Kampfansage an Neonazis in Hoyerswerda
Hoyerswerda macht mobil gegen Rechts. Es werde nicht zugelassen, dass Neonazis ein Klima der Angst in der Stadt verbreiten. Das bekräftigte das Lokale Aktionsforum Hoyerswerda. Die Runde traf sich heute das erste Mal. Zu ihr gehören neben Oberbürgermeister Stefan Skora die Landespräsidenten von Polizei und Verfassungsshutz sowie lokale Organisationen.
"Wir werden den Rechten auf den Füßen stehen!", kündigte Landespolizeipräsident Rainer Kann an. Er reagierte damit auf den Vorfall vom 17.Oktober, der Hoyerswerda deutschlandweit wieder in die Negativschlagzeilen brachte. Ein Paar wurde von einer Gruppe von etwa 15 Neonazis bedroht. Es verließ daraufhin fluchtartig die Stadt. Dass sich so etwas nicht wiederholt, kann aber nicht allein Aufgabe der Polizei sein. Hier sei auch die Zivilgesellschaft gefordert. Jeder Einzelne müsse auf rechtsextreme Umtriebe reagieren, ihnen Einhalt gebieten, so das Forum.
Die Runde will sich regelmäßig treffen, Projekte anschieben, Vereine und Verbände im Kampf gegen Rechts unterstützen. Das nächste Mal kommt das Lokale Aktionsforum Hoyerswerda in einem halben Jahr zusammen.

Übungsdaten:
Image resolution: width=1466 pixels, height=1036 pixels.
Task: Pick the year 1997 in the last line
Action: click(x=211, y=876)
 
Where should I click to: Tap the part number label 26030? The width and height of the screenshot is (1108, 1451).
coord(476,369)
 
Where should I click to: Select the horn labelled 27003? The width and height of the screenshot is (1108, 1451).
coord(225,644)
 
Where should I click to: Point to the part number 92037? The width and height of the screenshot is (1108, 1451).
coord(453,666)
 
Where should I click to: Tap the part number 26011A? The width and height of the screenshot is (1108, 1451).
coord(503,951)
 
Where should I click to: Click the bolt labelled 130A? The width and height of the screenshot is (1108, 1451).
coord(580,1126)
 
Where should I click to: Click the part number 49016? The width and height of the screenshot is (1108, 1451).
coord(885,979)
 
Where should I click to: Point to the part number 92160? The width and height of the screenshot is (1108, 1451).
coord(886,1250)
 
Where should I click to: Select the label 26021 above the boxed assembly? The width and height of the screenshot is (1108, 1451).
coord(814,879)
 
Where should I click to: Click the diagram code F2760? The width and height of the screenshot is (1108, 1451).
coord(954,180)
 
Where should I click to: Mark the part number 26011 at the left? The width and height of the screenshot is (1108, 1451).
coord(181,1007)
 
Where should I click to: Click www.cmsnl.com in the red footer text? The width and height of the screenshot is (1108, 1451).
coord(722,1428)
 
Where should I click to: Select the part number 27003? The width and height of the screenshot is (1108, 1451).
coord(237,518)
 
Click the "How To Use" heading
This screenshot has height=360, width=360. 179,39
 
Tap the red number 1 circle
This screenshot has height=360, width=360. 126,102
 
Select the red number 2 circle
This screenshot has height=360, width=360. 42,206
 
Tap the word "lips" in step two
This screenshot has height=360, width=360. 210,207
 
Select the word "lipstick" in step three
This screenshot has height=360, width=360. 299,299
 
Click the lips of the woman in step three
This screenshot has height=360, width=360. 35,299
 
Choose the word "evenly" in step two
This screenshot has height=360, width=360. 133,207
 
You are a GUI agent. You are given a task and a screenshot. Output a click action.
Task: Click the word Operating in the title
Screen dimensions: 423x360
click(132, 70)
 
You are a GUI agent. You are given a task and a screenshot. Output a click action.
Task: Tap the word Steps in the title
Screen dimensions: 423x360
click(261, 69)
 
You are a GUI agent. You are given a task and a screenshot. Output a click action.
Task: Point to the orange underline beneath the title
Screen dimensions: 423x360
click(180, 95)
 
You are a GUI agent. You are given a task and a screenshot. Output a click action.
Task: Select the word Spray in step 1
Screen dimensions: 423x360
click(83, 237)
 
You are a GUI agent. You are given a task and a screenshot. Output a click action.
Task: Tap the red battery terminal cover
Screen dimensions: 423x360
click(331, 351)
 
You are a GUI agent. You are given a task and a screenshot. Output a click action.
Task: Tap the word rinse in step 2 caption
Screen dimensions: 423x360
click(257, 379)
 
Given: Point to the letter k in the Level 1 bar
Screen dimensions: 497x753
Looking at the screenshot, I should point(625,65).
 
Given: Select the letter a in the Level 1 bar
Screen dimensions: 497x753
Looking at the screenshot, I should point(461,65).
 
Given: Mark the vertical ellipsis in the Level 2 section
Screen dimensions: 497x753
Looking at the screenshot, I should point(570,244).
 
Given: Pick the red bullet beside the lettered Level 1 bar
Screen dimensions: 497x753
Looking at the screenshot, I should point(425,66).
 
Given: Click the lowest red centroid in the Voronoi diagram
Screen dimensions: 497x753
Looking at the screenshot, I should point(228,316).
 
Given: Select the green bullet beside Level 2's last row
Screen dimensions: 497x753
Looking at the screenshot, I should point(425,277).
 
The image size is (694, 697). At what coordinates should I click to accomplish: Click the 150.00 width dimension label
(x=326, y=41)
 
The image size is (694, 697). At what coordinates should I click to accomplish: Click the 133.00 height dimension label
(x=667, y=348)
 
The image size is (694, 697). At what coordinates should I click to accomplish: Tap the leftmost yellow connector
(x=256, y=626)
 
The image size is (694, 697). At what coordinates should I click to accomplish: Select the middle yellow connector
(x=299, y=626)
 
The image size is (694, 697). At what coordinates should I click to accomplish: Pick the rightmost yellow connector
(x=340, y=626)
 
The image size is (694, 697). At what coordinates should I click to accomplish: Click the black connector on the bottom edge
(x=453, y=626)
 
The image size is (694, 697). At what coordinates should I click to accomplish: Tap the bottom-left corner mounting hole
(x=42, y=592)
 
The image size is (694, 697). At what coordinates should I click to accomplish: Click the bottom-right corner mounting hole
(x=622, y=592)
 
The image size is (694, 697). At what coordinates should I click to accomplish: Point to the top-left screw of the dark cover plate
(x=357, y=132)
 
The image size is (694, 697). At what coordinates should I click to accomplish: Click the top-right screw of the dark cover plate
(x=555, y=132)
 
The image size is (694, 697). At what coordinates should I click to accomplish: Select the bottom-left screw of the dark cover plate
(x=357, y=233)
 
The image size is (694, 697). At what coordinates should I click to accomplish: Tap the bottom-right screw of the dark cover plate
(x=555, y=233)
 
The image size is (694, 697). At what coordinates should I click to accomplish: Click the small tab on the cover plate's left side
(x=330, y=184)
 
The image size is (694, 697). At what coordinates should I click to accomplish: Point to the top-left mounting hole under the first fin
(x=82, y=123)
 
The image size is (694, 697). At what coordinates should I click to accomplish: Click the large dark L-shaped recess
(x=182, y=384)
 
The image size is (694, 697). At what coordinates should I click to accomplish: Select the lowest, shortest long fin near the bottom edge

Arbeitsanweisung: Wann kommt das Lokale Aktionsforum Hoyerswerda laut dem Textauszug das nächste Mal zusammen?

Musterlösung: In einem halben Jahr.